TRECHO APRESENTADO:
┄┄┄┄┄┄┄┄┄┄
Não, Humberto não se envolveu com um til sequer da obra pretensamente psicografada de Chico Xavier.

Ele se manteve distante. O suposto sonho de 1935, no qual o esperto Chico Xavier alegava que Humberto se destacou da multidão para cumprimentar o "médium" e combinar parceria, foi um blefe usado para permitir a FEB de publicar tão perniciosa apropriação.

Humberto ficaria horrorizado ao saber que muitos acreditam nessa farsa e que até o filho homônimo foi seduzido pelo "canto de sereia" do "médium".

Existem traições póstumas. Irma de Castro Rocha, Meimei, ficou, no mundo espiritual, desapontada e horrorizada quando seu viúvo Arnaldo Rocha tornou-se parceiro de Chico Xavier, até em supostas e risíveis psicofonias do "médium" mineiro que hoje caíram no esquecimento.

O Espiritismo brasileiro virou uma farra irresponsável de fakes de tal forma que surge um "morto da moda" creditado em mensagens farsantes, feitas sem o menor cuidado científico, servindo apenas como marketing religioso (aquele apelo tipo "vamos ser irmãos na paz do Cristo".

Recentemente, Domingos Montagner foi usado em mensagens propagandísticas desse tipo, com o intuito de produzir sensacionalismo em torno de um ator popular que faleceu há pouco.

Mas também tem cientistas europeus como Erich Fromm creditados em mensagens suspeitas que estranhamente são publicadas originalmente em português e com linguagem de youtuber.

Imagine Erich Fromm escrevendo como se fosse Whindersson Nunes. Ou Hannah Arendt escrevendo como se fosse uma Larissa Manoela.

Há uma série de irregularidades, e não podemos usar o pretexto da religiosidade para colocá-las debaixo do tapete.

Não podemos fingir que o que é aberrante, falso e irregular (para não dizer os erros gravíssimos de abordagem histórica, sociológica, geológica etc das obras de Chico Xavier) tem validade porque "escapam de nossa compreensão terrena".

Isso é malandragem. O que nosso raciocínio não aceita porque é fruto da ignorância e da mistificação não pode ser confundido com algo que "tem validade no mundo espiritual".

Não podemos ser imbecis no além-túmulo. Somos animais racionais e, portanto, se algo escapa à lógica e o bom senso, não pode ter validade mesmo quando o dado irregular é feito sob a perspectiva da religião.

Religiões como Catolicismo e Protestantismo até tem suas fantasias. Mas elas são liberdades culturais, têm sua pertinência como imaginação, pois essas religiões não têm a pretensão de parecer intelectualizadas.
┄┄┄┄┄┄┄┄┄┄
LINHAS FORNECIDAS:
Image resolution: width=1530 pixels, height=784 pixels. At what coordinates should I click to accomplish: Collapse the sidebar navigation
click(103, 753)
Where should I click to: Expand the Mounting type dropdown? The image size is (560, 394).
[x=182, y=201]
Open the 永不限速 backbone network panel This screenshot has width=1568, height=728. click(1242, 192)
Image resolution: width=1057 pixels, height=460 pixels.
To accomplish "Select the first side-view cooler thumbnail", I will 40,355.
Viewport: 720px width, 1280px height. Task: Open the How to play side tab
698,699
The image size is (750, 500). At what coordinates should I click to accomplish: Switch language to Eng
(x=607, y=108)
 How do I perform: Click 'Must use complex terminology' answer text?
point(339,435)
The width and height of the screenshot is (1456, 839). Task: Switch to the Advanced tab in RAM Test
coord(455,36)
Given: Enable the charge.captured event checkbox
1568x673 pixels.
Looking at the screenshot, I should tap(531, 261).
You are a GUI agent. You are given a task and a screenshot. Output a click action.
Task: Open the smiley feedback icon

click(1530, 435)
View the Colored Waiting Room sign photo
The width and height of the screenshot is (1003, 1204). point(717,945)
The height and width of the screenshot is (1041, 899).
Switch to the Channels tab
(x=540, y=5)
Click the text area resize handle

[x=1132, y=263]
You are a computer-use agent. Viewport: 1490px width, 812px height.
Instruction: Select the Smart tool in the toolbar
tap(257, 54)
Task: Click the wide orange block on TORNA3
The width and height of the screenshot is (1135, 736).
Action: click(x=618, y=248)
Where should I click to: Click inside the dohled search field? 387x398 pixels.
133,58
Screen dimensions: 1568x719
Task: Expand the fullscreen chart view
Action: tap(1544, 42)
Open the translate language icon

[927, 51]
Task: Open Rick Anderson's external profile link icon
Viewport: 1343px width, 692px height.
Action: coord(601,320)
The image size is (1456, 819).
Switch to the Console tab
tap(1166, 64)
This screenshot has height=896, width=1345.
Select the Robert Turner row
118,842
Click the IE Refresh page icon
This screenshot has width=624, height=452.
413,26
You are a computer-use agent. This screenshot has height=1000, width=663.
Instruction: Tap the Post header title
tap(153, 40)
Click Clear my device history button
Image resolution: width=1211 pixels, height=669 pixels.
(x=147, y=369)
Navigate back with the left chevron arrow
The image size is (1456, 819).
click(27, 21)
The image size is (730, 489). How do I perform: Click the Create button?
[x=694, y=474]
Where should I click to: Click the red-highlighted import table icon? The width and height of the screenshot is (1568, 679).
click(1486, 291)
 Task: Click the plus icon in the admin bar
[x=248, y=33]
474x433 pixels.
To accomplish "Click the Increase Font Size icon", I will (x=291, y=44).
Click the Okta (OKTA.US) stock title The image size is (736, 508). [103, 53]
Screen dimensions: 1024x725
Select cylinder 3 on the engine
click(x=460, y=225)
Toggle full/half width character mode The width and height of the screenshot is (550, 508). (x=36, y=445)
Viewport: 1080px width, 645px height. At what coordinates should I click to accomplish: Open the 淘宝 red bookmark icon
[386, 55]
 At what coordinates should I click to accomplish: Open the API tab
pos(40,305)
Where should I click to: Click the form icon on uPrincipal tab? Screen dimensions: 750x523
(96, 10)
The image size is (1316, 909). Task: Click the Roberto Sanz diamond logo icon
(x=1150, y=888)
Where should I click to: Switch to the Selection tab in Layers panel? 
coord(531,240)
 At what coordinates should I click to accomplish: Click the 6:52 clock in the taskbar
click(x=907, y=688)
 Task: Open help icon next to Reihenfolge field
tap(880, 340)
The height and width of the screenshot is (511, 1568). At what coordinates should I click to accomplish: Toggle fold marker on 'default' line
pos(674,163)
┄┄┄┄┄┄┄┄┄┄
AÇÕES A REALIZAR:
(a) Segundo o trecho apresentado, por que as fantasias do Catolicismo e do Protestantismo seriam aceitáveis? Explique em uma a três frases.
(b) Enumere todas as religiões citadas pelo nome no trecho apresentado.

AS RESPOSTAS:
(a) Essas fantasias são consideradas liberdades culturais e têm sua pertinência como imaginação. Isso ocorre porque essas religiões não têm a pretensão de parecer intelectualizadas.

(b) Espiritismo, Catolicismo, Protestantismo